In a recent Facebook post, Jeremy shared a picture of his wife at the airport as she left for a work trip where she would be gone for several days. With his wife away, the father of six lamented, in tongue-and-cheek fashion, who on earth would:
- Cook and feed his children.
- Get them to school on time.
- Pick out clothes for the youngest to wear.
- Read them a story, encourage them to play outside, or play a game with them.
- Support and encourage his teenage daughters with their feminine “problems” and their relationship struggles.
- Model kindness, love, patience, listening, empathy, strength, bravery, and all the good things.
“Who is going to do all that stuff while their mom is away?” Jeremy wrote. Until he remembered: oh yeah, he’s a parent, too!
“Me. That’s who. Because I’m not the babysitter. I’m not just their playmate. I’m their dad. And looking after them and guiding them and caring for them is my responsibility.”
Jeremy went on to note that he is confident in his ability to ensure that the house will not fall apart or be trashed simply because he is in charge. You know the old trick of just barely hanging on until Mom gets home to clean up the mess? Yeah, that’s not flying with this dad.
Jeremy doesn’t think he’s doing anything special, either:
“…no, I don’t deserve anyone’s special praise and adoration because ‘Wow! This dad can look after his own kids,'” he added. “I’m just doing what every parent should do, and what moms do every day without praise or adoration. It is enough that the mother of our children and I communicate our appreciation to each other for all the things we do for our family.”
His message was quickly shared by many people on social media. After it garnered attention, his wife Jessica supported his decision to post about his thoughts on Facebook. She defended people who argued that the very fact that he was posting about doing what a mom does every day showed that clearly, there’s a difference. Jessica responded that she loved the post and was grateful that her husband shared his experience with others to challenge the status quo that treats men as “bumbling idiots.”
As a mom who has a husband who “helps” (don’t even get me started on that term), I am so glad to see this message resonating with so many people. Until we get past the idea that mothers are responsible for everything in the household, including children, we won’t accomplish anything. That’s not to say that the domestic world is unimportant; on the contrary! It’s because it is so important as the hub of everyday life that the responsibilities and rewards should be shared between partners.
Of course, not every man agrees with Jeremy, and certainly, not every partner sees managing life in the same way. There are, unfortunately, still plenty of parental partners who refuse to lift a finger or do anything beyond working outside of the home. But that, insists Jeremy, is because our culture needs to expect fathers will parent effectively, instead of assuming they will do the bare minimum … only to praise them when they go “above and beyond.”
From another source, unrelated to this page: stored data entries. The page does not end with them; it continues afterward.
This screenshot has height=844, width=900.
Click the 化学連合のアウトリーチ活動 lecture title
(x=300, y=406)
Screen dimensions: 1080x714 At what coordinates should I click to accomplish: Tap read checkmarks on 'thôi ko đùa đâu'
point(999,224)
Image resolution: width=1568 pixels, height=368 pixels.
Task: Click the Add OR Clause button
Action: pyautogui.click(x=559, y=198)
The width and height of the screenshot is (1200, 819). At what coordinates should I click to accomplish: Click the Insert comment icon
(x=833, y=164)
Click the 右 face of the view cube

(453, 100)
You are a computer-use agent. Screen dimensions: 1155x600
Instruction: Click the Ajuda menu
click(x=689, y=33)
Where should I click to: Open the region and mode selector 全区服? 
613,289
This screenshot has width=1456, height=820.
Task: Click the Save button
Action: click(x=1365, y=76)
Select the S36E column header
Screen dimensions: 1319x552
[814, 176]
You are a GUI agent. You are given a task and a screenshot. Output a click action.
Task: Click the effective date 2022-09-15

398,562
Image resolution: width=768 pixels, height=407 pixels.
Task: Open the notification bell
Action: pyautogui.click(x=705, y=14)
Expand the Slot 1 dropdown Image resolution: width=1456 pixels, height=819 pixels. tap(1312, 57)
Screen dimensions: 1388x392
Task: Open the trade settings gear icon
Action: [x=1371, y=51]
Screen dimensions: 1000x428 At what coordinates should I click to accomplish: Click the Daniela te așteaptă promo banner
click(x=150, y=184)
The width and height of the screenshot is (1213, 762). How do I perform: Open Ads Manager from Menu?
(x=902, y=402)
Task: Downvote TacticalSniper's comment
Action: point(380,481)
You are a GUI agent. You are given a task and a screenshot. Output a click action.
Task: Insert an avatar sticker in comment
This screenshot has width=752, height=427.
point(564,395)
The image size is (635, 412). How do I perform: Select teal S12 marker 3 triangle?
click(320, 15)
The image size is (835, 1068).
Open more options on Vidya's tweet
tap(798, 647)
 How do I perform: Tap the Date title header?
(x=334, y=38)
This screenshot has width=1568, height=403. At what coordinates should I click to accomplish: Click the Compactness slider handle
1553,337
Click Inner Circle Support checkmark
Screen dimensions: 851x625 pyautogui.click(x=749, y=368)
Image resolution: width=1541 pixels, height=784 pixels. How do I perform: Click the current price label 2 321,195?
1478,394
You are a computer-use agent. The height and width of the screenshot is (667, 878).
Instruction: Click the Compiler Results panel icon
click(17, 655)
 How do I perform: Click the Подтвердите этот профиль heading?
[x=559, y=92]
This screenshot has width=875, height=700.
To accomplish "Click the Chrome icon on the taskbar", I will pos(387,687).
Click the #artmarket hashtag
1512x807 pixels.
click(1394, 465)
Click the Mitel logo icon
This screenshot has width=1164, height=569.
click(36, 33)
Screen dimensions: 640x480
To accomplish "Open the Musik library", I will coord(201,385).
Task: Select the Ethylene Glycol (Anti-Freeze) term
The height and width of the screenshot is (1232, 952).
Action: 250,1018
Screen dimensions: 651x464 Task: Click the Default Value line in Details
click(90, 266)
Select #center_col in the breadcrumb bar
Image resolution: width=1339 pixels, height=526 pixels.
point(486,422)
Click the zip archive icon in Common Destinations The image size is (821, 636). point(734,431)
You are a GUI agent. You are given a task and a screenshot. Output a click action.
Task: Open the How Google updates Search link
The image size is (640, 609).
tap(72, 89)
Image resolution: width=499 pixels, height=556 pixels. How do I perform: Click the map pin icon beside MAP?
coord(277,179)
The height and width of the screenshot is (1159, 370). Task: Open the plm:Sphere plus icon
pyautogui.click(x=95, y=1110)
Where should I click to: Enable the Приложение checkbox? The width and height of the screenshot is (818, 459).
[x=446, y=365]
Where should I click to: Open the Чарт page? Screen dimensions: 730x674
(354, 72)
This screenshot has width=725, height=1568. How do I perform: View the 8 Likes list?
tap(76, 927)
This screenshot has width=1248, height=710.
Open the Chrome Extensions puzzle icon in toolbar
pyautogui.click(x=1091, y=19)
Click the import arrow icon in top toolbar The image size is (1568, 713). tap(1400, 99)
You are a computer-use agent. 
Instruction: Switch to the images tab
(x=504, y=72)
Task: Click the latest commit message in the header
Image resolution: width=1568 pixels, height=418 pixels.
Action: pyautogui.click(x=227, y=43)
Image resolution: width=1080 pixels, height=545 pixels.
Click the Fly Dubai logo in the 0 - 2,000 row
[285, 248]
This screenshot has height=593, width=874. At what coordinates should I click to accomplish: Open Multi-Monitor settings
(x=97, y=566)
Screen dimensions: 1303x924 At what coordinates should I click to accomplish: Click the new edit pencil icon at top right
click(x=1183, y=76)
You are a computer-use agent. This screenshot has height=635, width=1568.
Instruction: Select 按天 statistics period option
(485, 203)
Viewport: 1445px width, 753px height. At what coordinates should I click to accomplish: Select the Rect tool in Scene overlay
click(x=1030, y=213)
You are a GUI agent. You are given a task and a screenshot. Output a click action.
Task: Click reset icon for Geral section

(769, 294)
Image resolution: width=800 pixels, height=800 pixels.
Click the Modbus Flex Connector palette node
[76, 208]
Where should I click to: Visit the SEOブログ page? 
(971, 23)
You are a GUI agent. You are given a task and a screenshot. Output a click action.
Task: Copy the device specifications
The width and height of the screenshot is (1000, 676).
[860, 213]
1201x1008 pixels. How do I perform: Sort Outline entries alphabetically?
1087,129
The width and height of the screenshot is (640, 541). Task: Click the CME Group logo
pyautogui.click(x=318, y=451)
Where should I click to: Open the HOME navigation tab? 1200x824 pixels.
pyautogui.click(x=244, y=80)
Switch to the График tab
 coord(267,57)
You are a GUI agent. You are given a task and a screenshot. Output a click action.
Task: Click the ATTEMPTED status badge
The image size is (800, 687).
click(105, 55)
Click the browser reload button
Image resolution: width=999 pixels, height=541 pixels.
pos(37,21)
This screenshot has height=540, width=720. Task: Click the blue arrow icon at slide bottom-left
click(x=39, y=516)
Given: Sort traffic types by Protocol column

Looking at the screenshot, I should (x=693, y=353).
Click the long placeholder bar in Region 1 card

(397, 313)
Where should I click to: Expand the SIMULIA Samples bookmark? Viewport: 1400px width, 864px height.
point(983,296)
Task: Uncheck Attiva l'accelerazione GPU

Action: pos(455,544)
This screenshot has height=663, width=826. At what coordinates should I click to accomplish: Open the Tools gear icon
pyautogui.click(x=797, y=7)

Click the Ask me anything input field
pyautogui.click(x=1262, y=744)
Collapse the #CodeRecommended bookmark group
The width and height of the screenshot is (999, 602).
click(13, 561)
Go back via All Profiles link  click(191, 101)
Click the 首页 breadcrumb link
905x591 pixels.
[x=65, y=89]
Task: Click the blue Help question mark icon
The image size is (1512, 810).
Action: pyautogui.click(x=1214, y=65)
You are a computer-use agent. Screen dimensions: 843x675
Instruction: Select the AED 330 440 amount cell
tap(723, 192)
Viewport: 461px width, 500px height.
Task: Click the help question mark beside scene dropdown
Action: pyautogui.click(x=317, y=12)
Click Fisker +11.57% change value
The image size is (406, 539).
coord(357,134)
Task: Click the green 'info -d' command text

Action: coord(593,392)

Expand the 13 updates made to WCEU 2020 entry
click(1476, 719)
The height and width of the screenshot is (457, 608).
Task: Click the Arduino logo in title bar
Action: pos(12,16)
“It’s definitely a culture shift for dads to take on more of an equal role in parenting children,” he noted on Facebook. “It can be so difficult to live differently from the way we’re brought up, the way we’re expected to be, the way we were taught was the right way to be. But…I think it should be expected that dads embrace their parent role to the fullest extent–not the exception.”
And as one savvy commenter pointed out, the benefits of having a partner who’s all in when it comes to the responsibilities of childrearing can be their own reward, too. “This is probably part of why this lady has 6 kids,” one wise woman quipped. “Because she knew she had married a good man who is clearly a great dad. Teamwork wins!”